O senador Eduardo Girão (NOVO-CE), bolsonarista de quatro costados, tentou entregar ao ministro uma réplica de plástico de um feto de 12 semanas. Almeida negou-se a receber e disse que o gesto era uma performance inaceitável. Deu-lhe um duro carão:
“Com todo respeito, é uma exploração inaceitável de um problema muito sério que temos. […] Respeitando o seu cargo, eu não vou aceitar, eu sou um homem sério e acredito que o senhor também seja. Vou ser pai de uma menina”.
A plateia levantou-se e aplaudiu Almeida. Girão não se abalou com isso. Uma assessora o filmava. E ele postou o vídeo nas redes sociais com a seguinte mensagem:
“Desprezo pela vida? Ministro de Lula recusa réplica de bebê com 12 semanas, símbolo de defesa da vida. Na campanha, Lula fez uma carta aos cristãos se comprometendo com a vida plena em todas as fases. Mas seu governo é favorável ao aborto.”
O senador bolsonarista enrustido Sérgio Moro, que saiu do armário ao despir a toga para servir a Bolsonaro, ameaçado de demissão por ele voltou ao armário, de onde saiu novamente para apoiá-lo no segundo turno, elogiou o gesto de Girão:
“Não entendi o argumento do ministro de Lula de que a entrega da réplica de um feto seria ofensiva. Era um argumento contra o aborto. Tempos atrás, recebi uma réplica igual do Senador, pessoa, aliás, muito educada. Minha solidariedade ao Senador.”
Foi-se o tempo que no Senado a direita era representada por figuras do porte de Teotônio Vilella, Eunice Michilles, Jarbas Passarinho, José Sarney, Murilo Badaró, Saldanha Derzi, Nilo Coelho, Petrônio Portella, Amaral Peixoto e Roberto Campos.

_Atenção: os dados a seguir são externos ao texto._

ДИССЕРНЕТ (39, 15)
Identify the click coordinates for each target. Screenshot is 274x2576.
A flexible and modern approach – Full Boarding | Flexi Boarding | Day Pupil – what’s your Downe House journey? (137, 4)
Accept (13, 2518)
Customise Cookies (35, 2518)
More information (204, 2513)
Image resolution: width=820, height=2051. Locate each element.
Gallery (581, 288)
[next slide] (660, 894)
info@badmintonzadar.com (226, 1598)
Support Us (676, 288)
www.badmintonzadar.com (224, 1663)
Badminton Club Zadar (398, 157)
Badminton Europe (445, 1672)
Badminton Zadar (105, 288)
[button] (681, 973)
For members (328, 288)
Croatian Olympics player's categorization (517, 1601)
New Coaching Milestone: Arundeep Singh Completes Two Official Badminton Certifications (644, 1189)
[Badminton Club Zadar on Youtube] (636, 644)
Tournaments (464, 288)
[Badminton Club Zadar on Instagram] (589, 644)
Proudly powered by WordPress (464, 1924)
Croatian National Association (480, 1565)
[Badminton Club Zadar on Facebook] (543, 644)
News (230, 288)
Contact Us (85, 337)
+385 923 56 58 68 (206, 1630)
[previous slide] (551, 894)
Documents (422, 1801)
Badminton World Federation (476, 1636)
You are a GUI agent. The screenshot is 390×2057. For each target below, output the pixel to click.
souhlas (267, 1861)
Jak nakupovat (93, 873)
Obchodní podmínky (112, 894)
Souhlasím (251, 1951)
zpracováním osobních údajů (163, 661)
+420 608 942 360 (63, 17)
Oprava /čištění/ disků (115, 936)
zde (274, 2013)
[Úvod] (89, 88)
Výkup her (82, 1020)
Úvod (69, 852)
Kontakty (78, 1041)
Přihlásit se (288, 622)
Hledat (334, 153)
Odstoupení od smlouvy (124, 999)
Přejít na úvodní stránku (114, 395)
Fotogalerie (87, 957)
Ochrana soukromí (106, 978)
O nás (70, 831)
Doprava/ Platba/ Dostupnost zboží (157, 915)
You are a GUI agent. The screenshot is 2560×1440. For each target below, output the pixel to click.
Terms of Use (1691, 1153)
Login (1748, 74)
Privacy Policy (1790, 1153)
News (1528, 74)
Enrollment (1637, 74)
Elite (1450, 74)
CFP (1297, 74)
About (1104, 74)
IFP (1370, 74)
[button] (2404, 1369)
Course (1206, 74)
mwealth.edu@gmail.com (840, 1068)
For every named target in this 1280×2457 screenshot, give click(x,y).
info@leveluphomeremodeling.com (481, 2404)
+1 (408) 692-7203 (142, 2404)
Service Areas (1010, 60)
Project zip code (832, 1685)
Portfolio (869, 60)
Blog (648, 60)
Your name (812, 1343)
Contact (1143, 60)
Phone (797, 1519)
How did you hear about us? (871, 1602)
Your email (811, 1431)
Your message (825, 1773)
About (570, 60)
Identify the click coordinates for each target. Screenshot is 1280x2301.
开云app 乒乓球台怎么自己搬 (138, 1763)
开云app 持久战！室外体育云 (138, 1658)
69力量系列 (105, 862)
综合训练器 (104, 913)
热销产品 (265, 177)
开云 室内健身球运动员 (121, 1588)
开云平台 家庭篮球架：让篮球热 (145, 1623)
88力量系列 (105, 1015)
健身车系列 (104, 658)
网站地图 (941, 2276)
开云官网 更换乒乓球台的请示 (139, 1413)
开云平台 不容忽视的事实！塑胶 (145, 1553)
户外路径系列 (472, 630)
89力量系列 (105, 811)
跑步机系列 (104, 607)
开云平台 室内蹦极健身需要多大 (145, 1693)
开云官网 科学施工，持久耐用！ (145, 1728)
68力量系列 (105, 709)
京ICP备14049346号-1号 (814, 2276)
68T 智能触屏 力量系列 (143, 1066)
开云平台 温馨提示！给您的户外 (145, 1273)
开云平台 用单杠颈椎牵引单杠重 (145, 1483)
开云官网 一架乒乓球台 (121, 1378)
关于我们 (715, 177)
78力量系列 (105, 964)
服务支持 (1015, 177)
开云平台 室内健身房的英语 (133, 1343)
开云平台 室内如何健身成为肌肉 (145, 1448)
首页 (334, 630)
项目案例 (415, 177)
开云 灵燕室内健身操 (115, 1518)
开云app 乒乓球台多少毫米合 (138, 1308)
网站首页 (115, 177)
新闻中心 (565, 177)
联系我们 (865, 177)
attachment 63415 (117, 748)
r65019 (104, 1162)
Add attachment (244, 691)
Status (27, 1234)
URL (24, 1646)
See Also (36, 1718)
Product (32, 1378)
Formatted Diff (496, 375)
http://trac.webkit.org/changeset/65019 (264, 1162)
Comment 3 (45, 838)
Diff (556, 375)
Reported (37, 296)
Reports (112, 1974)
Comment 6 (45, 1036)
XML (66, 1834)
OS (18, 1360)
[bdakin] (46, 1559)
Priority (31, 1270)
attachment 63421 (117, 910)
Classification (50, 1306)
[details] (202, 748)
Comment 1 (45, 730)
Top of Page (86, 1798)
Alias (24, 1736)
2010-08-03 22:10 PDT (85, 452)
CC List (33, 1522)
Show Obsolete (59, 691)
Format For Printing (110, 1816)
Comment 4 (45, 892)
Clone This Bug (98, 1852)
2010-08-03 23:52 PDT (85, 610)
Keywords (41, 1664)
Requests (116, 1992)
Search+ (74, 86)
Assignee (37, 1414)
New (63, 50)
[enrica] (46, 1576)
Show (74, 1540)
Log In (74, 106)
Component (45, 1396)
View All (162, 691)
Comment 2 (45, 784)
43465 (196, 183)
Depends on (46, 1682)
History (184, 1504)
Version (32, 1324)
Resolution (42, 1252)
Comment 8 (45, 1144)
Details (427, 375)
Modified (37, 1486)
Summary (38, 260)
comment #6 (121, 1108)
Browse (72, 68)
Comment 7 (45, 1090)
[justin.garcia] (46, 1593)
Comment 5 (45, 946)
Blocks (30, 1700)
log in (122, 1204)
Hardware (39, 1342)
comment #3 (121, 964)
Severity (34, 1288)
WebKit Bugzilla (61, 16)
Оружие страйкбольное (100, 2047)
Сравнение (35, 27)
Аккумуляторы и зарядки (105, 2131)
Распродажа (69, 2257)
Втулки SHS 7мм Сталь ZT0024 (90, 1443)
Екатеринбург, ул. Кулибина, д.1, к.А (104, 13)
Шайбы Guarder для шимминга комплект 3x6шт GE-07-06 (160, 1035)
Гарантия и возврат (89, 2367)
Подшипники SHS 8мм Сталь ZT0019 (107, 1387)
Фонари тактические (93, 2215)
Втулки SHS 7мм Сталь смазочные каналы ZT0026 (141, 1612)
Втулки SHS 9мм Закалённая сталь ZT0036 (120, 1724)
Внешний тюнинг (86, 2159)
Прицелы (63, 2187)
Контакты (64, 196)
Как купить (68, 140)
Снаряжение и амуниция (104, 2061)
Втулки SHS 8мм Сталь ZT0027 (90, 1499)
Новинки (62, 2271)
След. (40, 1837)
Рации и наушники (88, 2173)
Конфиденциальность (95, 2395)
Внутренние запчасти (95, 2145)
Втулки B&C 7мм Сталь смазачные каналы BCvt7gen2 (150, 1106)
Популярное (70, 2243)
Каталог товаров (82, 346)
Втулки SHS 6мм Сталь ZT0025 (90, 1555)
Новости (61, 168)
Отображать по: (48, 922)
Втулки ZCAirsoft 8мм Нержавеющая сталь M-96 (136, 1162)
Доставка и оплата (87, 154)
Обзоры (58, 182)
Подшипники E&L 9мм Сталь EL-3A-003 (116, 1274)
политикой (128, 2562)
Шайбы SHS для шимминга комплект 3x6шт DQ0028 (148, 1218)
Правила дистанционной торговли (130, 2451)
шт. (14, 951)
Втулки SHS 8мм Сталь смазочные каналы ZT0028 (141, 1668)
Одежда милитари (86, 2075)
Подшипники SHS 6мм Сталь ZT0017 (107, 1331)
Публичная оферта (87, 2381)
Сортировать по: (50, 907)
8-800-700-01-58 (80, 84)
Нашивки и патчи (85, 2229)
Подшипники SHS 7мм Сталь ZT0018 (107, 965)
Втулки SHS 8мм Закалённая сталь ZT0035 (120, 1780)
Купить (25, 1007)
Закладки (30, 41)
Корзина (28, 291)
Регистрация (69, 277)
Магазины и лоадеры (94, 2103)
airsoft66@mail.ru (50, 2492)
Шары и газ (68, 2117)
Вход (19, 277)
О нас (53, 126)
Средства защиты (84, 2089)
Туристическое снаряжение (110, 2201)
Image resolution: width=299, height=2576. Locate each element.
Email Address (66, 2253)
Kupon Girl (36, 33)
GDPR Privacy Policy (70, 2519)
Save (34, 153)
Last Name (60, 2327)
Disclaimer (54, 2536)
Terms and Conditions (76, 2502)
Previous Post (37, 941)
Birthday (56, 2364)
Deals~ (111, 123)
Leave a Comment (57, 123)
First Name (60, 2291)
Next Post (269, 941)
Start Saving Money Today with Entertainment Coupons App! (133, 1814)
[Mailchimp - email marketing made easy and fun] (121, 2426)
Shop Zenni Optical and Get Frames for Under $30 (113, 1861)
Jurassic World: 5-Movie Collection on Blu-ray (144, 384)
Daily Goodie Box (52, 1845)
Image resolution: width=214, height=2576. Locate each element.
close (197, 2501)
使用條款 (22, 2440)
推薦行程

Por ela, hoje, falam Dr. Hiran, Professora Dorinha, Damares Alves, Magno Malta, Romário (que não fala), o indigitado Sérgio Moro, Hamilton Mourão, Marcos do Val, Eduardo Girão e outros do mesmo naipe. Na Câmara dos Deputados é muito pior.
O ex-presidente americano Barack Obama perguntou um dia:
“Nós fazemos uma política do cinismo ou uma política da esperança?”
À parte o cinismo, a política que vemos por aqui, mas não só por aqui, é a do empreendedorismo que beneficia acima de tudo os donos de mandatos. Danem-se os que os elegeram.